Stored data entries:
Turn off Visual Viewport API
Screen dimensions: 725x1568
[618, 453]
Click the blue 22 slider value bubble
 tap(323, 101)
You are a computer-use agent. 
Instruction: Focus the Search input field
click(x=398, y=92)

---

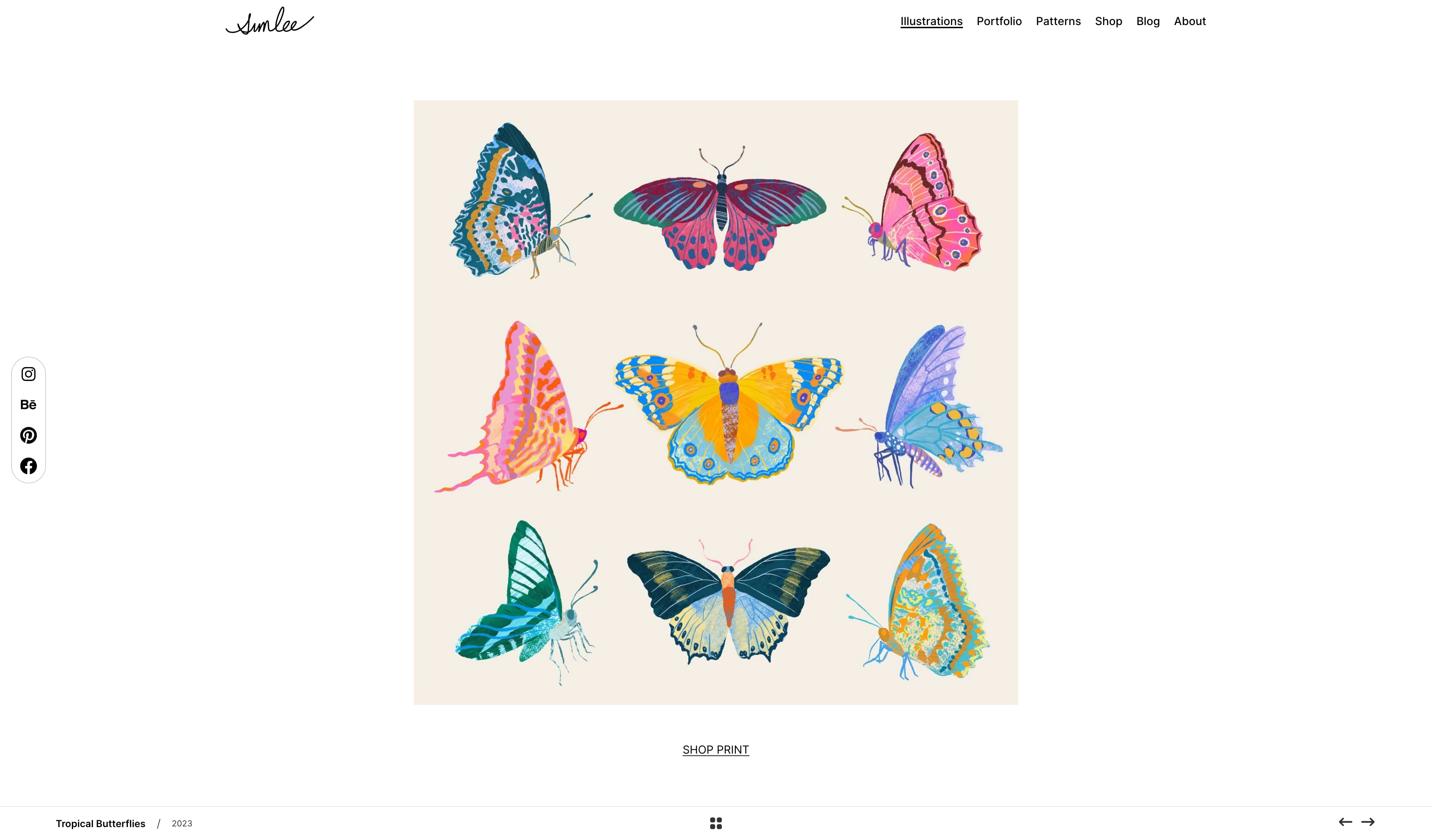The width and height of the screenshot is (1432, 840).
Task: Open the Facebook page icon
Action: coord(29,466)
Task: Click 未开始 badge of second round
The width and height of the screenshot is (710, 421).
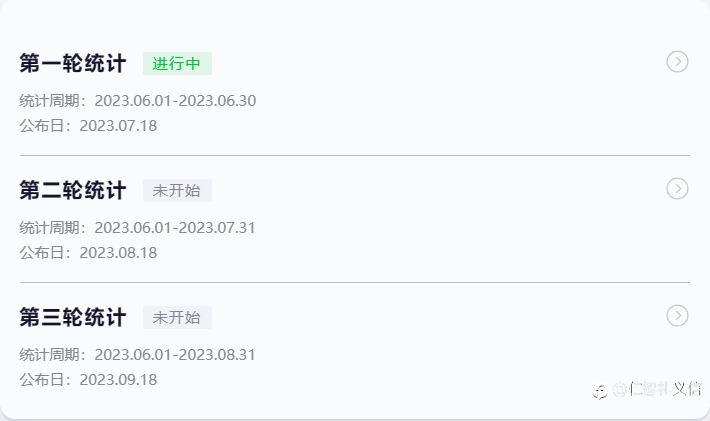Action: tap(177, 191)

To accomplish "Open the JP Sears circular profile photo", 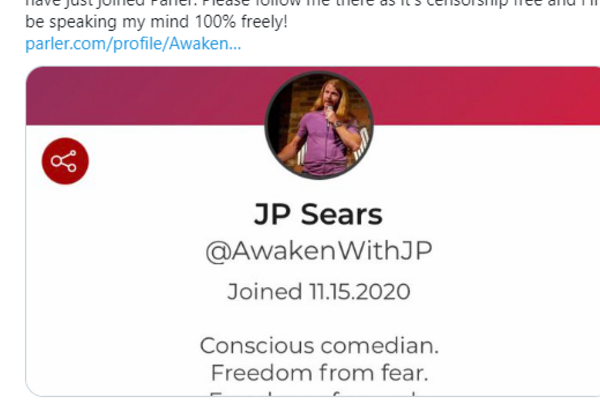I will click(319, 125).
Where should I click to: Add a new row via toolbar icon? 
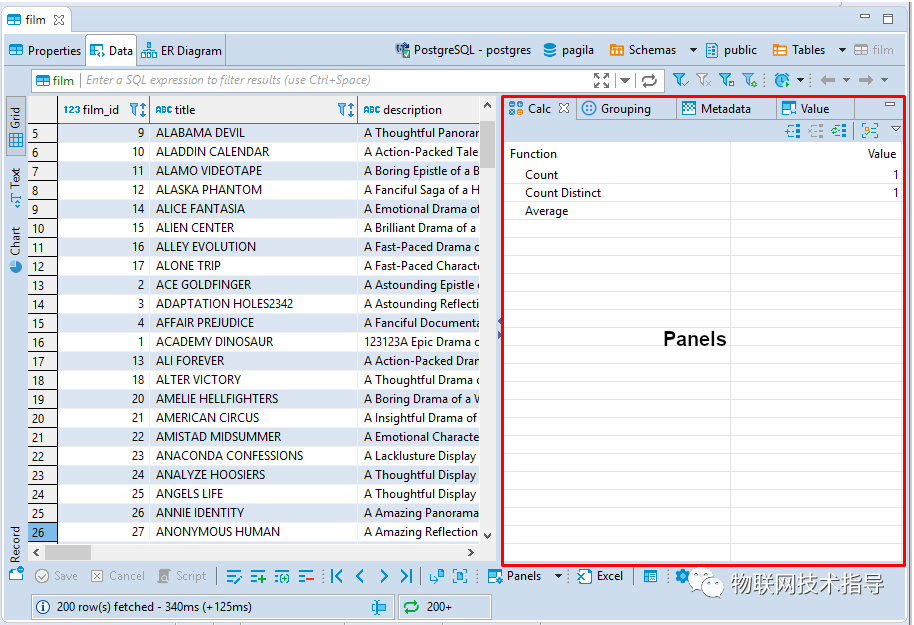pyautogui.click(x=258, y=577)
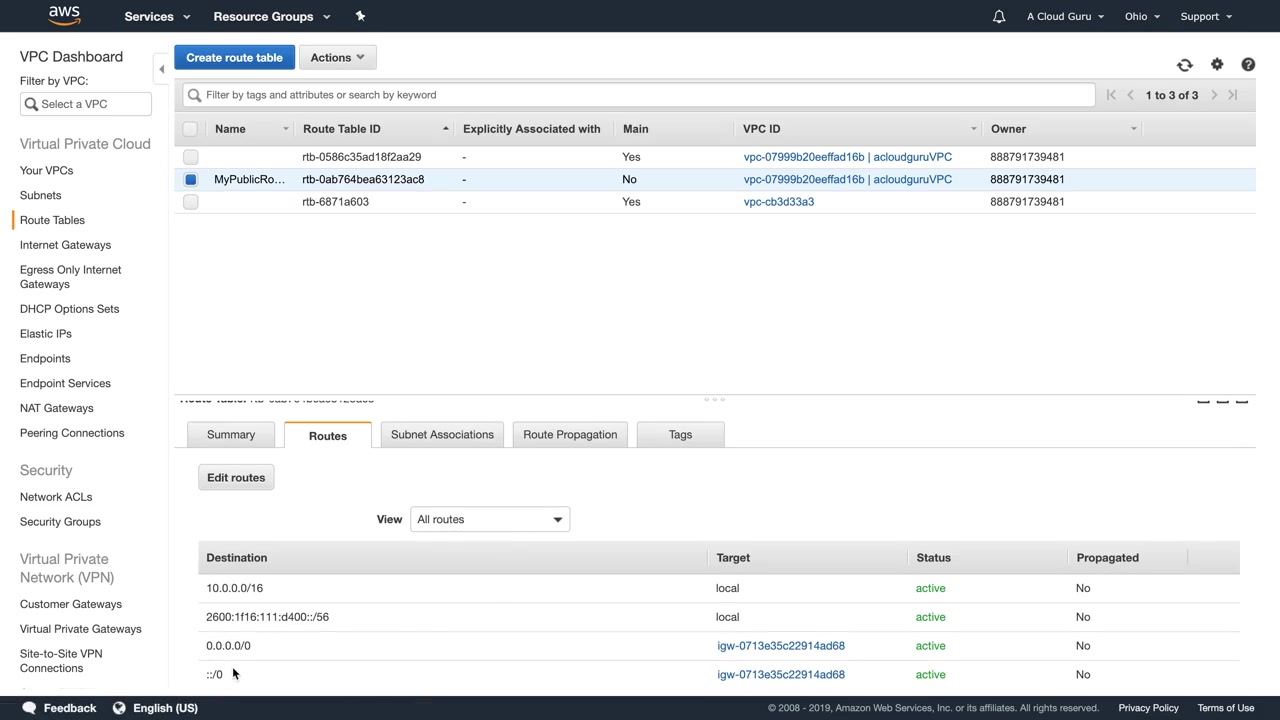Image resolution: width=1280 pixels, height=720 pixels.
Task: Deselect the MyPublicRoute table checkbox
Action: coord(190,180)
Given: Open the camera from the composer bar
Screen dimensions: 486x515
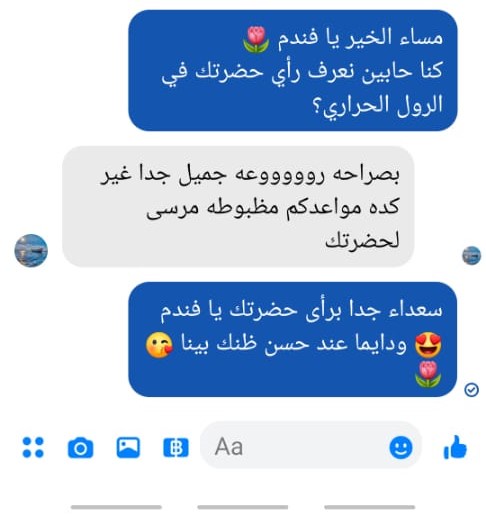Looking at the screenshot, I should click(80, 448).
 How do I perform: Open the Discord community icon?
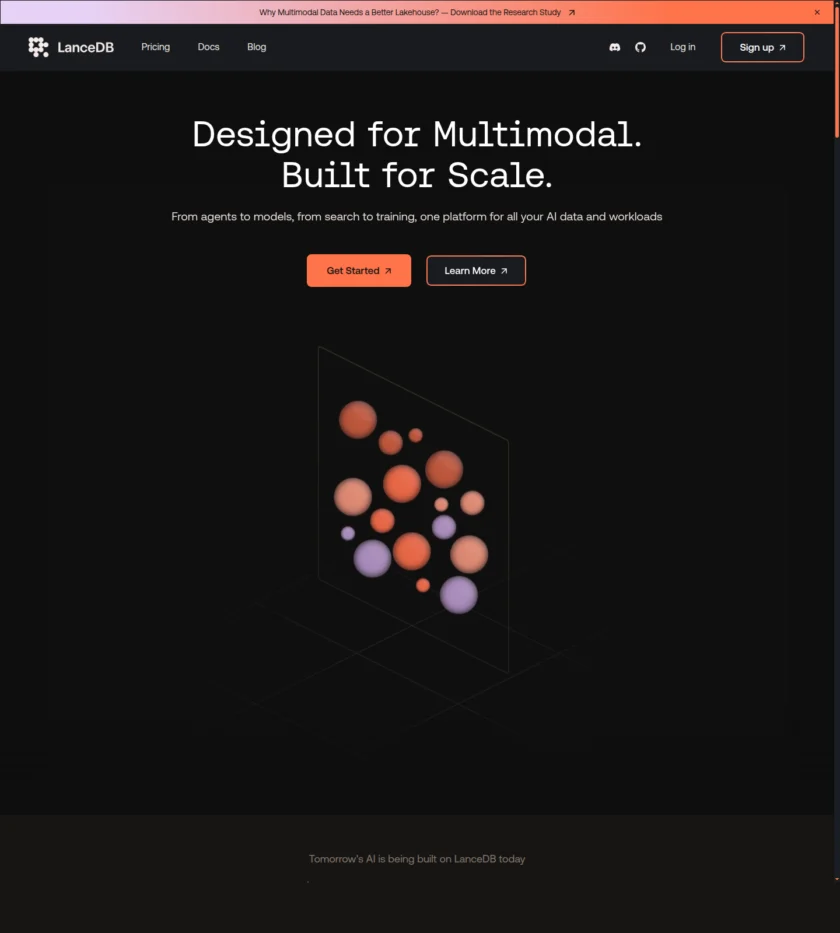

PROBLEM:
Within the data above, repeat exactly the lines from the one bearing "Given: Open the camera from the composer bar" through the one bearing "How do I perform: Open". Include no pictures and nothing else.

ANSWER BOX:
Given: Open the camera from the composer bar
Screen dimensions: 486x515
Looking at the screenshot, I should click(80, 448).
 How do I perform: Open the Discord community icon?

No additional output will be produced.